---------- SUPPLIED INFORMATION ----------

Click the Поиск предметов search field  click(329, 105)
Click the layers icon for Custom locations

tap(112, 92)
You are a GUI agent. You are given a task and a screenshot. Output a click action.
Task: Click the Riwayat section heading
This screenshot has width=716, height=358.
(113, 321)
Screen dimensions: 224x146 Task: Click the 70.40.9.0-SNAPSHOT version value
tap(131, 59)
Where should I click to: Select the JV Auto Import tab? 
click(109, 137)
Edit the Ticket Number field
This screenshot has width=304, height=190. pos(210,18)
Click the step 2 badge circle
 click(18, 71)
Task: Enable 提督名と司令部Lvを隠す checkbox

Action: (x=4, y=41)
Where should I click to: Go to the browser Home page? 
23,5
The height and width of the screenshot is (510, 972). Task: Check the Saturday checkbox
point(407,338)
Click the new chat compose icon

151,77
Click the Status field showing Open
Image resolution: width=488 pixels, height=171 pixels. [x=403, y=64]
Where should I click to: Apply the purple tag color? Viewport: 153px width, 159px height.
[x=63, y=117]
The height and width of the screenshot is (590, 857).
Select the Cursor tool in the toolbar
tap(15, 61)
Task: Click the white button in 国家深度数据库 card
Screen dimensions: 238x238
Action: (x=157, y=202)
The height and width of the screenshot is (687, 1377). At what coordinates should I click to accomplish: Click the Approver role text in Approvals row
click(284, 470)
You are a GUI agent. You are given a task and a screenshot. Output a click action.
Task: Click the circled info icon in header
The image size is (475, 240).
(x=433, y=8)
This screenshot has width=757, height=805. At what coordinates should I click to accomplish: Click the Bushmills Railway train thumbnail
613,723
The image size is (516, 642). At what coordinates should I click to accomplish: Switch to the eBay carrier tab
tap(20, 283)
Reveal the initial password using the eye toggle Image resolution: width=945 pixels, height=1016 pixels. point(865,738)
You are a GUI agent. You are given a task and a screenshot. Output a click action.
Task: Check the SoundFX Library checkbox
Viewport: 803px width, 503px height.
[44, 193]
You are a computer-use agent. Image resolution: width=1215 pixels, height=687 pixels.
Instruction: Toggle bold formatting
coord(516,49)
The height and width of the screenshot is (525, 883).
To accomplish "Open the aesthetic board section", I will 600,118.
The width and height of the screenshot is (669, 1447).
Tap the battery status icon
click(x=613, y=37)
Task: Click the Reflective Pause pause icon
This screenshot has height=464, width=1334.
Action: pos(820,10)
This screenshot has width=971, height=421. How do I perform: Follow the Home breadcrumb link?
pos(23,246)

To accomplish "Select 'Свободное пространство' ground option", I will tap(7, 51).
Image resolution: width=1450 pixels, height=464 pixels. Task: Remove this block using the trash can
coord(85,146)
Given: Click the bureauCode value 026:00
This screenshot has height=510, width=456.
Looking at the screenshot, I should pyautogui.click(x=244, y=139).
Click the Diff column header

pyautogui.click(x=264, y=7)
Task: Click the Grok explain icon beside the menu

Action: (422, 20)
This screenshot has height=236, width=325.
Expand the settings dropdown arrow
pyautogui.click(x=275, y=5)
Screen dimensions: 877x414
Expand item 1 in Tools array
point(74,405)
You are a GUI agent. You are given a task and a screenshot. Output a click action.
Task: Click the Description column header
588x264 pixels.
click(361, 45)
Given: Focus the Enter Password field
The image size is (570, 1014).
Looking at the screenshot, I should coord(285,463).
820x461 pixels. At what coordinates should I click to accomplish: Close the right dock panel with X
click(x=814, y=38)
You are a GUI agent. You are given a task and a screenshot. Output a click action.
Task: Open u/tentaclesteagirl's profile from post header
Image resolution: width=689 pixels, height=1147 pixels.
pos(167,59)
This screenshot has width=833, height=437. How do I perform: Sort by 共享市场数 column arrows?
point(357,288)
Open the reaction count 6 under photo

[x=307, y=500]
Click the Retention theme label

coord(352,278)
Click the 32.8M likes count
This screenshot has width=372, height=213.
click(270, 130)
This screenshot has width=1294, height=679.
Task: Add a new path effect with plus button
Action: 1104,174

----------

• WHAT YOU ARE ASKED TO DO: Wherever the string "will" occurs in the records, copy the line it is in.

• ANSWER SPACE:
To accomplish "Open the aesthetic board section", I will 600,118.
To accomplish "Select 'Свободное пространство' ground option", I will tap(7, 51).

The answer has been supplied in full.